Aproximadamente 20% das propriedades rurais brasileiras – 947 mil de 5,07 milhões – são administradas por mulheres, segundo dados do Censo Agropecuário 2017 do IBGE. A nova liderança feminina no setor é o mote do 6º Congresso Nacional das Mulheres do Agronegócio (CNMA), que começou nesta segunda-feira e se encerra hoje (27). Produtoras rurais, executivas, gestoras, colaboradoras de tradings e da indústria, profissionais de cooperativas e cerealistas marcaram presença no evento.

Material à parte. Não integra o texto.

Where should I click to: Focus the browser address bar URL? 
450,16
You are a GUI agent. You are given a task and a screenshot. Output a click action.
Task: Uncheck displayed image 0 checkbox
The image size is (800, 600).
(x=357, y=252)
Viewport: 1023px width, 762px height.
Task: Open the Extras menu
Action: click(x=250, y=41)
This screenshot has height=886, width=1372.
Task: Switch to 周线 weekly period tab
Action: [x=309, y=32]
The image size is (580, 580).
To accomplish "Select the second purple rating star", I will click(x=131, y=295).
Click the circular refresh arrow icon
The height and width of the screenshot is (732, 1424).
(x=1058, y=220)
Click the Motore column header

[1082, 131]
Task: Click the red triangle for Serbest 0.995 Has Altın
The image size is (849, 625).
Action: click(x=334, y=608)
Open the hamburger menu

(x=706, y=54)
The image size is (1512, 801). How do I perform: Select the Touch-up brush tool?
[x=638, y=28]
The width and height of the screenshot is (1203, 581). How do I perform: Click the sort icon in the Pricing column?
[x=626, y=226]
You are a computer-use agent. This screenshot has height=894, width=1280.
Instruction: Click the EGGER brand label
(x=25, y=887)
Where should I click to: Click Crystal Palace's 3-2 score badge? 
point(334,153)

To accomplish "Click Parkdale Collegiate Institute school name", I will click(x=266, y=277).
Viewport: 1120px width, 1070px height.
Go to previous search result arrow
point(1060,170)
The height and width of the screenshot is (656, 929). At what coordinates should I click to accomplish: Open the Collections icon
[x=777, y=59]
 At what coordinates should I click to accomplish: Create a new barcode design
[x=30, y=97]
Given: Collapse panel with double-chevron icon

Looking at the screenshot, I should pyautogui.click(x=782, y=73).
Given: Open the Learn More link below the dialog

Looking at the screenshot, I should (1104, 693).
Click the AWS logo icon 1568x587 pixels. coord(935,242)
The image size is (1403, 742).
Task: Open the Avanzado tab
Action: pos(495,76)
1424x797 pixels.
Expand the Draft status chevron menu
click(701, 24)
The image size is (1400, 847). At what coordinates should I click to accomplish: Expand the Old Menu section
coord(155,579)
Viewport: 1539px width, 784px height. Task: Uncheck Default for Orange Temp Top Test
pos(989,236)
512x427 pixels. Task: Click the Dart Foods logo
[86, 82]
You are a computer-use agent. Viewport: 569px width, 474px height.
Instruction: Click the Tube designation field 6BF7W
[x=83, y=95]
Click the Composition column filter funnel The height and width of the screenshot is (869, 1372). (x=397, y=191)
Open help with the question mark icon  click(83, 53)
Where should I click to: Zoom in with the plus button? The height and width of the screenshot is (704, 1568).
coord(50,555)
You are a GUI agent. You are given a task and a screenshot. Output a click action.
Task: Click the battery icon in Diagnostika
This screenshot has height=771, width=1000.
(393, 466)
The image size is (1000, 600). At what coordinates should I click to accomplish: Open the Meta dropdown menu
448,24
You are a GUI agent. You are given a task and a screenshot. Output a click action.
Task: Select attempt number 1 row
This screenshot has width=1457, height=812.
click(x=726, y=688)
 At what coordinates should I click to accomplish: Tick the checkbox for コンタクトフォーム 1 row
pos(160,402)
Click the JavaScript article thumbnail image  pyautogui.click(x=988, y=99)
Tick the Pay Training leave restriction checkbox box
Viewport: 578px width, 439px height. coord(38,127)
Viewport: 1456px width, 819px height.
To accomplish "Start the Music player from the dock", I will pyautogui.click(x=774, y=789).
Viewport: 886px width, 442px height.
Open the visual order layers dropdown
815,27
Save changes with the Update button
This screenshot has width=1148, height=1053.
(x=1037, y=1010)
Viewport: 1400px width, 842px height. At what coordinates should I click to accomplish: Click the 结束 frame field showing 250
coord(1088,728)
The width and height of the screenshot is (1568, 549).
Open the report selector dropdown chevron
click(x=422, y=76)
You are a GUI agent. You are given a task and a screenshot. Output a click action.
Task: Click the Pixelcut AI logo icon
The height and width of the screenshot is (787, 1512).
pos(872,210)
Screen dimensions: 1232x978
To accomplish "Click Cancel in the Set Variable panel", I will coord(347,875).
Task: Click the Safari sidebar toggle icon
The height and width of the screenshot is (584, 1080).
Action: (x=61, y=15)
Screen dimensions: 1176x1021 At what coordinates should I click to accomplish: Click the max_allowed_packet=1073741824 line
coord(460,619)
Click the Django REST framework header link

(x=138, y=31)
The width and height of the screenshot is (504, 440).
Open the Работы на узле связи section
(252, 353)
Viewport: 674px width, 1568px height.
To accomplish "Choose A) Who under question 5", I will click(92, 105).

Andrea Cordeiro, consultora de commodities agrícolas, palestrante, coautora do livro Mulheres do Agro e idealizadora do movimento Mulheres do Agronegócio Brasil, diz que a presença das mulheres em cargos estratégicos no agronegócio vem crescendo, mas ainda há espaço a ser conquistado. “Precisamos avançar dentro e fora da porteira.” Para ela, o machismo enraizado culturalmente no País é o principal entrave para o aumento da participação feminina na tomada de decisão no campo e na agroindústria. Ela conta que até hoje, após 24 anos de carreira e considerada referência na consultoria de commodities agrícolas, ainda presencia momentos em que tem sua posição questionada e colocada em xeque por seus pares masculinos. “Sinto isso quando o posicionamento em reuniões frente a um homem é percebido de maneira diferente”, relata.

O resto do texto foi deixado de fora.